The watch and dial that make up for this lore were made in several references, starting with the pump-pusher versions, the 6239, 6241, 6262 and 6264. Then there were the screw pusher variety, the references 6262 and 6264. What’s important beyond its Hollywood moniker, is that when it was first launched, the collecting community recounts that the exotic dial was quite unnecessary at the point of sale no one wanted one. In the 90s, when collectors slowly started to get wind of the rarity of the exotic dial Daytona, an example could be bought for a very decent but reasonable sum of money, for a vintage Rolex. That is until the 2000s, when a clear uptake in demand created a visceral exponential rise in how much people were willing to pay for an example. By the 2010s, these watches were clocking million dollar winning bids at major auction houses.

Rolex - Cosmograph Daytona "Paul Newman" - Ref. 6239
Rolex - Cosmograph Daytona "Paul Newman" - Ref. 6239

What is of concern, is that in the midst of this meteoric rise in prices, many opportunistic sellers and resellers, were conjuring up exotic dial Daytons of their own imagination and peddling them off as yet another uncovered, hidden rarity with price tags to match. Read more, here and here.

But if you so desire to own a piece of this horological history, then best it be a watch you purchase from a reputable auction house, the likes of Catawiki. Best of all, for the instance on offer here, this particular ref. 6239 comes fully serviced and authenticated (because Rolex doesn’t service what it can’t authenticate) by Rolex, Geneva. Expert’s estimate € 620,000 – € 685,000.

Lot details: catawiki.com

Triple Calendar Moonphase “Padellone” – Ref. 8171

Rolex - Triple Calendar Moonphase "Padellone" - Ref. 8171

“Padellone”, which translates to “large frying pan” in Italian, might not be the most glamours of nicknames bestowed on a watch by the collecting community, but the 8171 is very much one of the most desirable Rolex references to ever exist. The 38mm timepiece is known to have a sibling, the 6062, which is slightly smaller and differentiated by its Oyster case. Both the 8171 and 6062 were the only Rolex watches, of the time to feature a moonphase complication. Until the 2017 introduction of the Cellini Moonphase. And given that the two references were only produced for a short period of time in the early 1950s, we can be sure to assume that they command large sums at public auctions, given their rarity. The ref. 8171 and 6062 were available in yellow gold, pink gold, and stainless steel.

Rolex - Triple Calendar Moonphase "Padellone" - Ref. 8171
Rolex - Triple Calendar Moonphase "Padellone" - Ref. 8171

The present lot on offer is a 18K yellow gold instance and is powered by the automatic Cal. A295 movement, with complete calendar and moonphase indication. Expert’s estimate € 280,000 – € 310,000.

Lot details: catawiki.com

GMT-Master PGC “Underlined Dial” – Ref. 1675

Rolex - GMT-Master PGC "Underlined Dial" - Ref. 1675

Gilt, maxi, underline dial ref. 1675 — fewer words in the vocabulary sphere of vintage Rolex, hold as much sex appealas the afore mentioned string.
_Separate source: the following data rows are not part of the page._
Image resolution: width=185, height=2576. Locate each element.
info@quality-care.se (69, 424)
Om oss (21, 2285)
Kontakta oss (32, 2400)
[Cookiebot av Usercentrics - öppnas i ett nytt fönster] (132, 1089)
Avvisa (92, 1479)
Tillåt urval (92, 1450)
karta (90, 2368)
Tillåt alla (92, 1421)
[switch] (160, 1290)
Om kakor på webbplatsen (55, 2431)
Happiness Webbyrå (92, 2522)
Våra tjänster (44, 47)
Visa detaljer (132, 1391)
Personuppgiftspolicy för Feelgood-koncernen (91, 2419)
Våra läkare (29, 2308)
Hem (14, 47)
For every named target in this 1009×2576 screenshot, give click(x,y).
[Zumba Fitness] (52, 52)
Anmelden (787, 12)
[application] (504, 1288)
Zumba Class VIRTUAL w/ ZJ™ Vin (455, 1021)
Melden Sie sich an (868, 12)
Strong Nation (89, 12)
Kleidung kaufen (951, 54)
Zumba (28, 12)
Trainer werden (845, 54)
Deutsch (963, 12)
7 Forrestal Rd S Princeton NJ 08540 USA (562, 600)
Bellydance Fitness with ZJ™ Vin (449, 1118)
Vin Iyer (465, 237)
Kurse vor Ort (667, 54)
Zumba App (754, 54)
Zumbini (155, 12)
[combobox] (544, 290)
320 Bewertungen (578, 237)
In 1959 Rolex launched their second series of the GMT-Master, a reference that would run until approximately 1980, the reference 1675. This new reference featured the new 1530 series movement, in the case of the GMT-Master caliber 1565. The most striking feature of the updated watch was the presence of crown guards. The case had been enlarged by 2mm and was now 40mm (excluding the crown guards) and was again available in both stainless steel (1675/0) and 18ct yellow gold (1675/8).

Now, the instance on offer here with Catawiki holds true to exactly the combination of words we started off with: gilt, maxi, underline dial ref. 1675. A highly desirable combination of qualities on a highly desirable second-generation reference of a timepiece that has gone on to set the standards by which all GMT watches are benchmarked from.